Availability of Failures Is Discouraging Branch Buys

Buy a few prized horses at a premium, or buy a whole stable on the cheap?

First Security Inc. in Owensboro, Ky., decided on the latter last week when it decided to call off a deal to buy three Indiana branches and a pool of loans from the struggling, $3 billion-asset Integra Bank Corp.

M. Lynn Cooper, the president and chief executive of the $334 million-asset First Security, said that after completing one deal with Integra for a handful of branches, the company decided to look elsewhere to deploy its growth capital.

"The capital constraints in branch deals are pretty strong," Cooper said in an interview last week. "We increased our assets by 60% with the first deal but feel that the capital we are raising is better used elsewhere."

And that, to Cooper, means acquisitions, failed-bank deals and organic growth — not branch purchases.

Community bank branch sales have been strong in recent years, with 81 deals announced in 2009 and 47 so far this year. Struggling banks view them as a quick and efficient way to reduce assets and harvest some capital.

Yet experts say that, for healthy banks with a menu full of expansion options, branch purchases are not always such a good deal.

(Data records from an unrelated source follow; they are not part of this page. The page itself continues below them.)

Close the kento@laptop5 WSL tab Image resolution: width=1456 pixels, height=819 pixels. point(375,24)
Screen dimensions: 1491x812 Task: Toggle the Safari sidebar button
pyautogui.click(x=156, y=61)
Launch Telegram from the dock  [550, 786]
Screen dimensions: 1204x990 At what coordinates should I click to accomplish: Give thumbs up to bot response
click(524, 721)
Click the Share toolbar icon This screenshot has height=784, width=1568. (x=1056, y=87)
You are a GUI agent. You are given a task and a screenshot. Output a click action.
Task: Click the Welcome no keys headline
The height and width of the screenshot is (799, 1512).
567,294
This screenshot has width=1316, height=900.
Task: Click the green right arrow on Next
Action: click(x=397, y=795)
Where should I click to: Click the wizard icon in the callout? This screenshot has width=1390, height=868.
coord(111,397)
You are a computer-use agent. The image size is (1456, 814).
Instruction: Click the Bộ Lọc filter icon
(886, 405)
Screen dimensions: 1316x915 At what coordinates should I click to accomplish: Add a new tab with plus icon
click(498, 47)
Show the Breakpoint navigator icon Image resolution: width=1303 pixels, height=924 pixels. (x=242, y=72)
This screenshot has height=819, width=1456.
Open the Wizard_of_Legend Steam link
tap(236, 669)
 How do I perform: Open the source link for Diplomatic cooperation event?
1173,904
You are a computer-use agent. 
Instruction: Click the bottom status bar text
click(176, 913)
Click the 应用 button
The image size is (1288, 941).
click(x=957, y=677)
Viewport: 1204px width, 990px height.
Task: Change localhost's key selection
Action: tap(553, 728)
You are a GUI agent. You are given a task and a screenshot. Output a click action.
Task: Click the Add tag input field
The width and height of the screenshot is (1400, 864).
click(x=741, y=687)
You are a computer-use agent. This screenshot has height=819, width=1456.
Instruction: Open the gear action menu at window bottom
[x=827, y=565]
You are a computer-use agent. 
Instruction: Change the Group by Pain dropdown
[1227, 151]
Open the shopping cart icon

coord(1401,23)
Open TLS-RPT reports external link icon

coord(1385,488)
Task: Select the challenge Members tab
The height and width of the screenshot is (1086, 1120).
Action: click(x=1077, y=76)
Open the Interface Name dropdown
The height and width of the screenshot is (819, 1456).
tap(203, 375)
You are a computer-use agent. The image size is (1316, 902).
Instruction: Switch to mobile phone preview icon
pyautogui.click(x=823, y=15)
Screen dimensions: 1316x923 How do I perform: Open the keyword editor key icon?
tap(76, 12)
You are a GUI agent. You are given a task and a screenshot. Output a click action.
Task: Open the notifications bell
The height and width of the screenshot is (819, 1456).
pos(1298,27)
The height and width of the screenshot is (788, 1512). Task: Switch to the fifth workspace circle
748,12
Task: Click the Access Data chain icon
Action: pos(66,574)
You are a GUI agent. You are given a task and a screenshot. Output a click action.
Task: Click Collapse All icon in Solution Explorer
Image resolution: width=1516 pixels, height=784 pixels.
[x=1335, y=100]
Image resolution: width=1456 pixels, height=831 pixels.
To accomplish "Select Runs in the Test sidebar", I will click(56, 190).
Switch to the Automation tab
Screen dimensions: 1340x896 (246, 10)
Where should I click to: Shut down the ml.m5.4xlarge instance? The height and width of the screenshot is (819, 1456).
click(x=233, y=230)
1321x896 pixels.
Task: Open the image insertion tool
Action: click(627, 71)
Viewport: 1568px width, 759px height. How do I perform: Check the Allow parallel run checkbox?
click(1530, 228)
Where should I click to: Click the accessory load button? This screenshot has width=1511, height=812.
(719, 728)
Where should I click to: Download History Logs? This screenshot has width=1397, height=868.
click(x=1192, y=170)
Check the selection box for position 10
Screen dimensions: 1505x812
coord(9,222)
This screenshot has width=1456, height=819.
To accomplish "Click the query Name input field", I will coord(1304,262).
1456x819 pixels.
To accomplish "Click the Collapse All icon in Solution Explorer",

"Buying branches is an expensive way to grow," said Kenneth Pickering, a partner in Pickering & Cotogno in New Orleans. "You're better off buying a failed bank or a distressed bank and getting a heck of a deal."

First Security's Cooper said the deals are more "cash-intensive" than expensive. His company had agreed to buy eight branches in Kentucky and Indiana, including $188.2 million of deposits and $172.1 million of loans. It paid $6 million, or a 5% premium, for the Kentucky deposits and would have paid $2 million, or a 3.5% premium, for the Indiana deposits.

Those are steep premiums, especially as the Federal Deposit Insurance Corp. strikes whole-bank deals with low or no premiums, said Ken Thomas, an independent bank consultant and economist in Miami. "Branch deals really have to improve your franchise value to work right now," he said.

Beyond the cash premium, branch deals do not include equity from the seller, so the buyer must have the liquidity and capital to support them. First Security has added $18 million of capital through debt and equity since May 1, Cooper said, and probably would have needed to raise another $10 million to $20 million to take on the Indiana branches while retaining potential to grow.

The Indiana branch deal was to have closed by the end of September. Cooper said he was not sure whether his company would have been able to raise the capital in time. Not wanting to waste Integra's time, it called off the deal.

Though Integra's executives called the deal's collapse disappointing, they said it has had little effect on the wounded company.

Integra is in a negative equity position, with a tangible common equity ratio of 1.5% at June 30. Its Integra Bank unit is adequately capitalized, though last week the company announced that the Office of the Comptroller of the Currency had issued a capital directive giving it 90 days to boost its leverage ratio to 8% and its total risk-based capital ratio to 11.5%. Those are the same ratios set forth in an informal agreement, with which the bank has not complied since March 31.

"It is no surprise; they've been working with us and have been supportive of our efforts, but at a certain point they have to go through the proper protocols," said Mike Alley, who has been Integra's chief executive since May 2009, referring to the directive. "They needed to put a precise time frame on us."

So far, Integra's capital strategy has been to sell clusters of branches. Including the Kentucky branch sale to First Security, it has completed three branch deals this year and has two pending. Though the branch deals marginally moved the capital needle, Alley acknowledged that Integra needs a big shot of capital.

Alley said branch sales have two purposes: They help with capital-raising and also can condense a far-flung franchise, which he hopes will make the company more palatable to would-be investors.

"We are trying to get rid of offices that are geographically the farthest from us and really focus on a franchise within 100 miles of our headquarters," he said.

Alley said the Indiana branches fall within its targeted area, so it will keep them. Integra's Chicago branches — where many of its problems are concentrated — are all that are on the market now.

He would not comment on the exact amount of capital the company is seeking. Analysts said the number is hard to estimate, given the branch divestitures and the growing trend of other banks to convert their Troubled Asset Relief Program funding into common equity. Integra has $84 million in Tarp funds. A ballpark estimate would be that Integra must raise about $150 million, said Ross Demmerle, an analyst at Hilliard Lyons.

"It sounds like they have a plan in place to put themselves in the best possible condition for investors," Demmerle said. "But they need to start moving forward with it. That's the bottom line. They need some money."